The answer must consist of every record below, transcribed exactly.

(Records drawn from a dataset)
========

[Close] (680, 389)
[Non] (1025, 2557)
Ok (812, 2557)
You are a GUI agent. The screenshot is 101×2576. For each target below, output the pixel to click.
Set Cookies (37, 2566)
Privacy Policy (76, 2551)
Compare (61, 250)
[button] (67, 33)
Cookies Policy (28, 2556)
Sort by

========

-- SOLUTION --
[Close] (680, 389)
[Non] (1025, 2557)
Ok (812, 2557)
You are a GUI agent. The screenshot is 101×2576. For each target below, output the pixel to click.
Set Cookies (37, 2566)
Privacy Policy (76, 2551)
Compare (61, 250)
[button] (67, 33)
Cookies Policy (28, 2556)
Sort by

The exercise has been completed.